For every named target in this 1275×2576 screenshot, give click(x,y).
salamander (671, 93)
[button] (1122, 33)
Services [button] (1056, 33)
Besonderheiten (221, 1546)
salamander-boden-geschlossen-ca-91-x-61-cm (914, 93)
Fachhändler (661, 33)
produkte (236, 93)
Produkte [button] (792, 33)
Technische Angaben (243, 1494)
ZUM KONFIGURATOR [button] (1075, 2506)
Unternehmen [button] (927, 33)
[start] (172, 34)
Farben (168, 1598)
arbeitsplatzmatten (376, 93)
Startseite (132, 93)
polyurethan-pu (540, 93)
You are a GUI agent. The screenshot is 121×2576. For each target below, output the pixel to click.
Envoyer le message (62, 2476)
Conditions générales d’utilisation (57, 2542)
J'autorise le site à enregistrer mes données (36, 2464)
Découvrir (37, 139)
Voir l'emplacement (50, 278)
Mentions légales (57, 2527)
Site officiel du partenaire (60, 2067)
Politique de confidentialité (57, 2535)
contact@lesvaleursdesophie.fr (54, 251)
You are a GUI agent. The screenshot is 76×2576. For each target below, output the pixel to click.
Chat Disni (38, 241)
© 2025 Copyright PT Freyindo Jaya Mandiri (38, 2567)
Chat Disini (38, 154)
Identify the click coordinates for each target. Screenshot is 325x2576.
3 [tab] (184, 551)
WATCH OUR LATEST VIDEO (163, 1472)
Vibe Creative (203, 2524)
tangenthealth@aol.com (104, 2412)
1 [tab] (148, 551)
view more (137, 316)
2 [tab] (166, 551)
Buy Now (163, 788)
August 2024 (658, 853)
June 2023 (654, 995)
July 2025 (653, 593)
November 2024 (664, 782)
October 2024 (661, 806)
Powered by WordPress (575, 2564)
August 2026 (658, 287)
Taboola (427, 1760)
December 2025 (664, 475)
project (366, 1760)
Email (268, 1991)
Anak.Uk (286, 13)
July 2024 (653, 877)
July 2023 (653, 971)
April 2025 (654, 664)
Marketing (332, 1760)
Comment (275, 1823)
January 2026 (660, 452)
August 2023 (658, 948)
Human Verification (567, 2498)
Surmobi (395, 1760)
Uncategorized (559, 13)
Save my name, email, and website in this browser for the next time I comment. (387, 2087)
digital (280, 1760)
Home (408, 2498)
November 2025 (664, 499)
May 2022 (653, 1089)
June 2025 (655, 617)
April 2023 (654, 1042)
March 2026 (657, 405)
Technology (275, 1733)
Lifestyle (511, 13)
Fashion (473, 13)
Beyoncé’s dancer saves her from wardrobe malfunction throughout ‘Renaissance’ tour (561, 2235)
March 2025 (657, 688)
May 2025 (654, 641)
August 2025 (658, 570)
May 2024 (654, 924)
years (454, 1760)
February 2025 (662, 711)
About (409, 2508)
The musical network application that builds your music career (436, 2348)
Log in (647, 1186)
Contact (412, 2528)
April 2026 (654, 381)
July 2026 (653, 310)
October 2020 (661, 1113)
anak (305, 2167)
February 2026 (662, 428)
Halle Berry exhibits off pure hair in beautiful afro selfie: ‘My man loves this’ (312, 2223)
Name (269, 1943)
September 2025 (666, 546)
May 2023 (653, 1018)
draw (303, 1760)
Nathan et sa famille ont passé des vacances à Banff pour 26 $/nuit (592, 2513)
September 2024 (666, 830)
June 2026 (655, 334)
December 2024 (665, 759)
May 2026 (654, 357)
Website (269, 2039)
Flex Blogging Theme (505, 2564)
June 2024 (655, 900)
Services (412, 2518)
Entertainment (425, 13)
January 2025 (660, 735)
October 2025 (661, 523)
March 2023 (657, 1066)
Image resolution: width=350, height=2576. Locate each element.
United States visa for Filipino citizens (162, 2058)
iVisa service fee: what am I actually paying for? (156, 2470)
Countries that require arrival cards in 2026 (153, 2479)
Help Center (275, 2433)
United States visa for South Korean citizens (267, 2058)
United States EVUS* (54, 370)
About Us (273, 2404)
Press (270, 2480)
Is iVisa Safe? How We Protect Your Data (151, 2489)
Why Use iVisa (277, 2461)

========

Please copy out each record, character for character.

For every named target in this 1275×2576 screenshot, give click(x,y).
salamander (671, 93)
[button] (1122, 33)
Services [button] (1056, 33)
Besonderheiten (221, 1546)
salamander-boden-geschlossen-ca-91-x-61-cm (914, 93)
Fachhändler (661, 33)
produkte (236, 93)
Produkte [button] (792, 33)
Technische Angaben (243, 1494)
ZUM KONFIGURATOR [button] (1075, 2506)
Unternehmen [button] (927, 33)
[start] (172, 34)
Farben (168, 1598)
arbeitsplatzmatten (376, 93)
Startseite (132, 93)
polyurethan-pu (540, 93)
You are a GUI agent. The screenshot is 121×2576. For each target below, output the pixel to click.
Envoyer le message (62, 2476)
Conditions générales d’utilisation (57, 2542)
J'autorise le site à enregistrer mes données (36, 2464)
Découvrir (37, 139)
Voir l'emplacement (50, 278)
Mentions légales (57, 2527)
Site officiel du partenaire (60, 2067)
Politique de confidentialité (57, 2535)
contact@lesvaleursdesophie.fr (54, 251)
You are a GUI agent. The screenshot is 76×2576. For each target below, output the pixel to click.
Chat Disni (38, 241)
© 2025 Copyright PT Freyindo Jaya Mandiri (38, 2567)
Chat Disini (38, 154)
Identify the click coordinates for each target. Screenshot is 325x2576.
3 [tab] (184, 551)
WATCH OUR LATEST VIDEO (163, 1472)
Vibe Creative (203, 2524)
tangenthealth@aol.com (104, 2412)
1 [tab] (148, 551)
view more (137, 316)
2 [tab] (166, 551)
Buy Now (163, 788)
August 2024 (658, 853)
June 2023 (654, 995)
July 2025 (653, 593)
November 2024 (664, 782)
October 2024 (661, 806)
Powered by WordPress (575, 2564)
August 2026 (658, 287)
Taboola (427, 1760)
December 2025 (664, 475)
project (366, 1760)
Email (268, 1991)
Anak.Uk (286, 13)
July 2024 (653, 877)
July 2023 (653, 971)
April 2025 (654, 664)
Marketing (332, 1760)
Comment (275, 1823)
January 2026 (660, 452)
August 2023 (658, 948)
Human Verification (567, 2498)
Surmobi (395, 1760)
Uncategorized (559, 13)
Save my name, email, and website in this browser for the next time I comment. (387, 2087)
digital (280, 1760)
Home (408, 2498)
November 2025 (664, 499)
May 2022 (653, 1089)
June 2025 (655, 617)
April 2023 (654, 1042)
March 2026 (657, 405)
Technology (275, 1733)
Lifestyle (511, 13)
Fashion (473, 13)
Beyoncé’s dancer saves her from wardrobe malfunction throughout ‘Renaissance’ tour (561, 2235)
March 2025 (657, 688)
May 2025 (654, 641)
August 2025 (658, 570)
May 2024 (654, 924)
years (454, 1760)
February 2025 (662, 711)
About (409, 2508)
The musical network application that builds your music career (436, 2348)
Log in (647, 1186)
Contact (412, 2528)
April 2026 (654, 381)
July 2026 (653, 310)
October 2020 (661, 1113)
anak (305, 2167)
February 2026 (662, 428)
Halle Berry exhibits off pure hair in beautiful afro selfie: ‘My man loves this’ (312, 2223)
Name (269, 1943)
September 2025 (666, 546)
May 2023 (653, 1018)
draw (303, 1760)
Nathan et sa famille ont passé des vacances à Banff pour 26 $/nuit (592, 2513)
September 2024 (666, 830)
June 2026 (655, 334)
December 2024 (665, 759)
May 2026 (654, 357)
Website (269, 2039)
Flex Blogging Theme (505, 2564)
June 2024 (655, 900)
Services (412, 2518)
Entertainment (425, 13)
January 2025 (660, 735)
October 2025 (661, 523)
March 2023 (657, 1066)
Image resolution: width=350, height=2576. Locate each element.
United States visa for Filipino citizens (162, 2058)
iVisa service fee: what am I actually paying for? (156, 2470)
Countries that require arrival cards in 2026 (153, 2479)
Help Center (275, 2433)
United States visa for South Korean citizens (267, 2058)
United States EVUS* (54, 370)
About Us (273, 2404)
Press (270, 2480)
Is iVisa Safe? How We Protect Your Data (151, 2489)
Why Use iVisa (277, 2461)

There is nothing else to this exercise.